*Exercise objective*:
Reproduce the passage from the excerpt on the Tate exhibition below, starting with "Popova moved towards" and going on through "aborted avant-garde schemes.".
--- Start Source excerpt ---
One thing is clear in the Tate’s show – the Rodchenko-Stepanova-Popova trio’s passage from art to design was feverish. After the wonderful canvases – whose sharp, overlapping colour planes often suggest a third dimension – an early Popova fabric, patterned with tiny red sickles and blue hammers that look like the sprays of blooms on a Laura Ashley chintz, shows their confusion. But Popova’s patterns grew robust and more attractive. I treasured a tinted Rodchenko photo of Stepanova wearing a stripy, Popova-designed scarf.

Popova moved towards ambitious theatre designs, of which the best-known is the ‘classic’ constructivist set for Belgian dramatist Fernand Crommelynck’s improbably rocambolesque Le Cocu Magnifique of 1922. By far her largest project, rather underplayed at the Tate, was a design with architect Aleksandr Vesnin and producer Vsevolod Meirkhol’d for a ‘theatralized military parade’, celebrating the third congress of the Communist International in 1921. The design was a battlefield on which fighters from the energetic and forceful Communist city overcame the armies of the embattled capitalist one. Above the battle, captive balloons were tethered to cables with inscribed banners stretched between them. It was one of many aborted avant-garde schemes.
--- End Source excerpt ---
--- Start Stored records ---
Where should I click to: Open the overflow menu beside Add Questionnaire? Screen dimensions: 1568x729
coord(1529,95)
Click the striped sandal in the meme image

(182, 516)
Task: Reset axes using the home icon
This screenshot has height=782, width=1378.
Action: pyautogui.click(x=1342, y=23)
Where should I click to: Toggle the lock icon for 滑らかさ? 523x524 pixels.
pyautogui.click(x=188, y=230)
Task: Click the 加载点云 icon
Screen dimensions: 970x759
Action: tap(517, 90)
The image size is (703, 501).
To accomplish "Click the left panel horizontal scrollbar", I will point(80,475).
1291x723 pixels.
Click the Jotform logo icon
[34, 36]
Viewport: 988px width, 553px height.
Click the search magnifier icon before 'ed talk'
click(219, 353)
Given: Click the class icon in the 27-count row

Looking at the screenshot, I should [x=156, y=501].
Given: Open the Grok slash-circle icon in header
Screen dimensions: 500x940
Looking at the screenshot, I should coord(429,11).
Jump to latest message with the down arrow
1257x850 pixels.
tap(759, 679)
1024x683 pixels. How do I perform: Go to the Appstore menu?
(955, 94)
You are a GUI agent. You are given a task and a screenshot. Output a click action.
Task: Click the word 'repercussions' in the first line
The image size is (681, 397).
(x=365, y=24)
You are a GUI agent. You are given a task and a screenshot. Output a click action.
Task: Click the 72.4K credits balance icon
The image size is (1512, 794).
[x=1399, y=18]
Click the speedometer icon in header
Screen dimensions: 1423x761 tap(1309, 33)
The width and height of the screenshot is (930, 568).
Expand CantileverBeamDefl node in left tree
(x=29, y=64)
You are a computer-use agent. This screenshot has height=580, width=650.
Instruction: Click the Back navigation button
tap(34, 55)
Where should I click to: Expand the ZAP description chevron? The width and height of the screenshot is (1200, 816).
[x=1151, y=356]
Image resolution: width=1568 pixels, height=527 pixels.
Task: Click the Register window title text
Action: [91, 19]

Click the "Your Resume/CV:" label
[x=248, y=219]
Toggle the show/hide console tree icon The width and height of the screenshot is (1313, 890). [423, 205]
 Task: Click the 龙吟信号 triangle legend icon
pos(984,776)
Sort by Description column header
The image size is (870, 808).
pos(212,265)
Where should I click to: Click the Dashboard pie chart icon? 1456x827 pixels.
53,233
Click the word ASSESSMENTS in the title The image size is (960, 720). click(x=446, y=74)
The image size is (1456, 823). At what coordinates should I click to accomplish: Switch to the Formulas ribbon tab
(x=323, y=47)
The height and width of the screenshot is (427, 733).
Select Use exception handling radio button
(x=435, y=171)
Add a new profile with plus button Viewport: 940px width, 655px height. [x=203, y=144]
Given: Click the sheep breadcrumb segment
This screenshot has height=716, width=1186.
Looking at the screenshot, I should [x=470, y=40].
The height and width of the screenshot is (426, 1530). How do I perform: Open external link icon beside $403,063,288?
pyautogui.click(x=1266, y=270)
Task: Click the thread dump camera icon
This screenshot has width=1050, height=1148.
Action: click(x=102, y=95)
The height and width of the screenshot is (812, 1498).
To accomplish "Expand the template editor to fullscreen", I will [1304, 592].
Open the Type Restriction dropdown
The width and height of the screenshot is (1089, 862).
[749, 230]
--- End Stored records ---
*The response*:
Popova moved towards ambitious theatre designs, of which the best-known is the ‘classic’ constructivist set for Belgian dramatist Fernand Crommelynck’s improbably rocambolesque Le Cocu Magnifique of 1922. By far her largest project, rather underplayed at the Tate, was a design with architect Aleksandr Vesnin and producer Vsevolod Meirkhol’d for a ‘theatralized military parade’, celebrating the third congress of the Communist International in 1921. The design was a battlefield on which fighters from the energetic and forceful Communist city overcame the armies of the embattled capitalist one. Above the battle, captive balloons were tethered to cables with inscribed banners stretched between them. It was one of many aborted avant-garde schemes.